2. This year’s “April surprise,” the name given to large revenue swings as a result of final tax payments, was positive in large part because the 2013 tax changes allowed for more accurate withholding. Taxpayers saw more money in each paycheck, but were less likely to get refunds. Budget officials predicted in February a 35 percent reduction in refunds, but that wasn’t close. A 57 percent decline in refunds from last year resulted in $375 million in personal income tax collections over what was projected. This year, about 1,140,000 taxpayers sent in returns with final payments to the state, up 80 percent from last year.

“A few (read: many) people ended up writing $100 checks when they’re used to getting a $100 refund,” said Barry Boardman of the General Assembly’s Fiscal Research Division.

3. The spin from both sides of the aisle began immediately. Republicans said it’s proof that their economic policies are working to spur the economy, vowed to continue cutting tax rates and criticized Democrats for predicting dire financial consequences from the 2013 changes. Democrats said the extra revenue came from tax increases on the middle class, including the elimination of a medical expense deduction for seniors and a $50,000 deduction for businesses.

Neither side, as usual, is wholly right or wrong. Art Pope, who crafted the budget as Gov. Pat McCrory’s former budget director, told the News & Observer of Raleigh that the surplus isn’t a result of tax cuts. “I was never in a single meeting where we said if we reduce the corporate tax rate or the personal tax rate by X percent, then next year revenue will grow by Y percent,” Pope said. “There never was any prediction there. Long term, yes. Short term, or the fiscal year, no.”

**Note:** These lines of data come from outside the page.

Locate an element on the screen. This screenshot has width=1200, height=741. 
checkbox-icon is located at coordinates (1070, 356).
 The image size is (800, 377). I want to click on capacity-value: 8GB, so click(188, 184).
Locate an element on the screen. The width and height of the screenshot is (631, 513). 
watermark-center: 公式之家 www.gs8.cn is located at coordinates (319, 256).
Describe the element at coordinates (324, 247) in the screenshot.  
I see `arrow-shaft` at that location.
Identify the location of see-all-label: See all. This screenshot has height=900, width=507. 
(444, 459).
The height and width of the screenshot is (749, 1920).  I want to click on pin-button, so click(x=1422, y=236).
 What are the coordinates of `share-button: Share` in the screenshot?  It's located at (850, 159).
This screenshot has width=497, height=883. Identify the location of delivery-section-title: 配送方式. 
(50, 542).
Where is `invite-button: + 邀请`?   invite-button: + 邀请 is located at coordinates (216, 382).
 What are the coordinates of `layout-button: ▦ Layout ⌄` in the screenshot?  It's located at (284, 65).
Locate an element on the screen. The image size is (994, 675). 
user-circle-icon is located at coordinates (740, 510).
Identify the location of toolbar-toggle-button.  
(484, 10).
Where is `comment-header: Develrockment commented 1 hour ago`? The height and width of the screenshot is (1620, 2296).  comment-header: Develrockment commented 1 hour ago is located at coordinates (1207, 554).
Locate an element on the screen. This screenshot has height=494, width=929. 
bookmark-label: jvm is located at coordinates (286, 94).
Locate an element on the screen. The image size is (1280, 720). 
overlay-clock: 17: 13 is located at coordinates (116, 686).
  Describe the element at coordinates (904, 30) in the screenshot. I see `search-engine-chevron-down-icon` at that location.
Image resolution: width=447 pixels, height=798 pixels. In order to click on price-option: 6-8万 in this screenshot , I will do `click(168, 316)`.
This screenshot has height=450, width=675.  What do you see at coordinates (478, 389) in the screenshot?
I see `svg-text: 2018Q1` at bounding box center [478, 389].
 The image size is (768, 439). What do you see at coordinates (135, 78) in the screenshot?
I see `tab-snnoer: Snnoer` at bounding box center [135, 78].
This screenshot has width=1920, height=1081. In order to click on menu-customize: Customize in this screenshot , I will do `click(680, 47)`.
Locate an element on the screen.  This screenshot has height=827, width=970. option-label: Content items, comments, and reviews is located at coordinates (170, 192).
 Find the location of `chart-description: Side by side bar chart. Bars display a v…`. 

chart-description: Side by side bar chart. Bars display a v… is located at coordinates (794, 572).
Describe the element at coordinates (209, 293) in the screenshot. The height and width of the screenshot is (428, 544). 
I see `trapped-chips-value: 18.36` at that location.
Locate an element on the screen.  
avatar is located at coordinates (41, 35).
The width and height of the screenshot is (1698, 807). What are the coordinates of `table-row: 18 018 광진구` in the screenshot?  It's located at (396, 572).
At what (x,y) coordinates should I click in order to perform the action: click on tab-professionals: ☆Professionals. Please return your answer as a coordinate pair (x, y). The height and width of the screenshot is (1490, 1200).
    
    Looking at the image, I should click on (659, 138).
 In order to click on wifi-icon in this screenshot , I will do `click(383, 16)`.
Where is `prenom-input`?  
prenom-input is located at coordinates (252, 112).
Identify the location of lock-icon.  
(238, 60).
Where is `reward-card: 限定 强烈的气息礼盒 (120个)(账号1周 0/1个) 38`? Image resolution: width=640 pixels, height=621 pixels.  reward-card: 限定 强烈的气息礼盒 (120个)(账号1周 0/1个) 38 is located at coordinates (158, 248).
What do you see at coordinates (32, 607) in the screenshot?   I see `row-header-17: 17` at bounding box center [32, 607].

Meanwhile, Democrats’ stated fears about huge revenue shortfalls stemming from tax reform didn’t materialize. But they are correct that some people paid more taxes, including seniors affected by the elimination of the medical expense deduction. The reinstatement of that credit appears to be gaining traction among lawmakers. The $50,000 income exemption for businesses, however, isn’t likely to come back. The repeal of that exemption, according to an early estimate, would bring an additional $400 million to the state coffers this year. But Boardman said it might have amounted to more new revenue than that in the end.

Republicans quickly countered Democrats’ arguments about tax increases on the middle class, pointing to hikes under Democratic watch prior to 2011, when the GOP took over the legislature.

4. What’s next? Fiscal conservatives want to put much of the surplus away for future needs. Republicans have said they want to further cut taxes. McCrory and others want to restore the senior medical expense deduction. Raises for state employees and teachers, more funding for the courts, education or infrastructure improvements also are possible.

How do you think the surplus should be used?